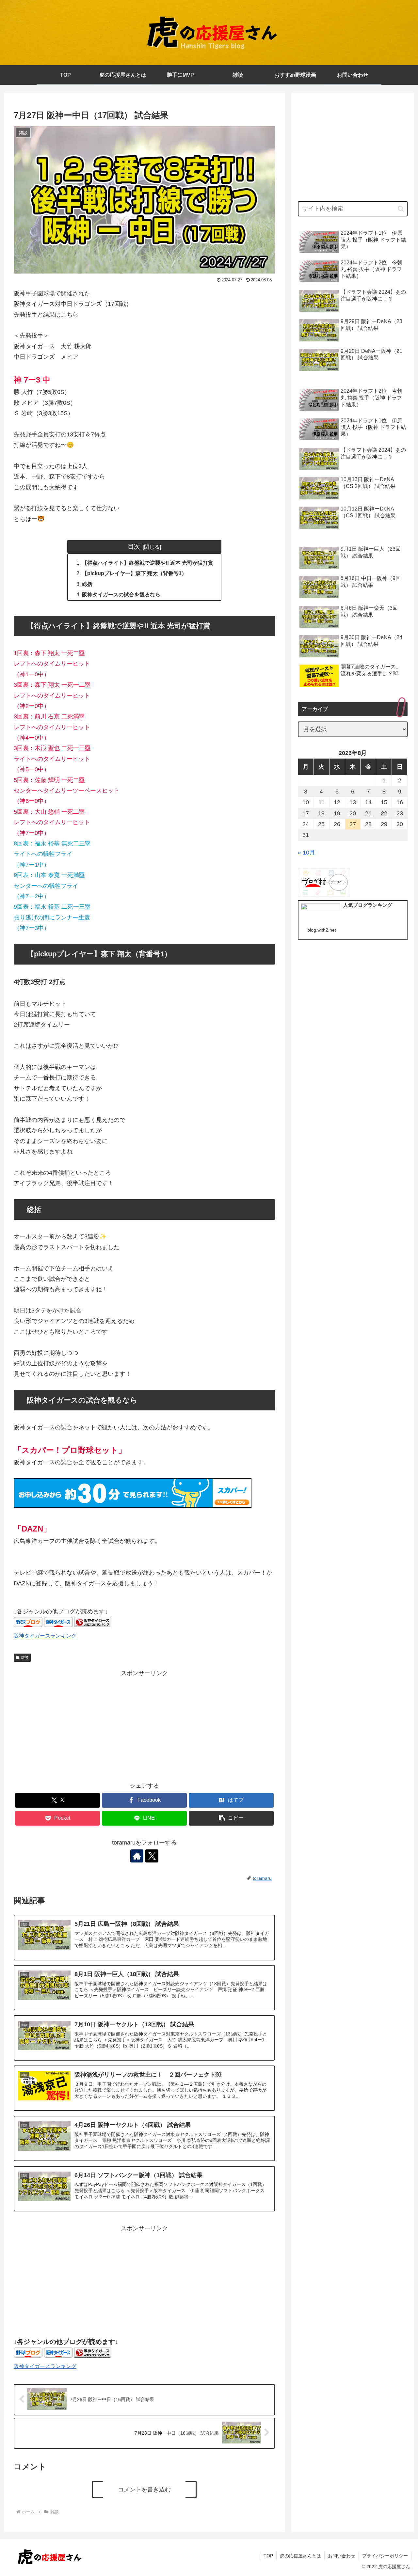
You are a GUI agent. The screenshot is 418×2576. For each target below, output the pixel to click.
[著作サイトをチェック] (136, 1855)
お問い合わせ (341, 2555)
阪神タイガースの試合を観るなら (121, 594)
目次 (134, 546)
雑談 (25, 1657)
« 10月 (306, 852)
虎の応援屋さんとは (300, 2555)
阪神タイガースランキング (45, 1636)
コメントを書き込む (144, 2489)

- - -

To do:
After locating the line with "[著作サイトをチェック] (136, 1855)", please repeat it and every line after it exactly, through the end of the data above.

Result:
[著作サイトをチェック] (136, 1855)
お問い合わせ (341, 2555)
阪神タイガースの試合を観るなら (121, 594)
目次 (134, 546)
雑談 (25, 1657)
« 10月 (306, 852)
虎の応援屋さんとは (300, 2555)
阪神タイガースランキング (45, 1636)
コメントを書き込む (144, 2489)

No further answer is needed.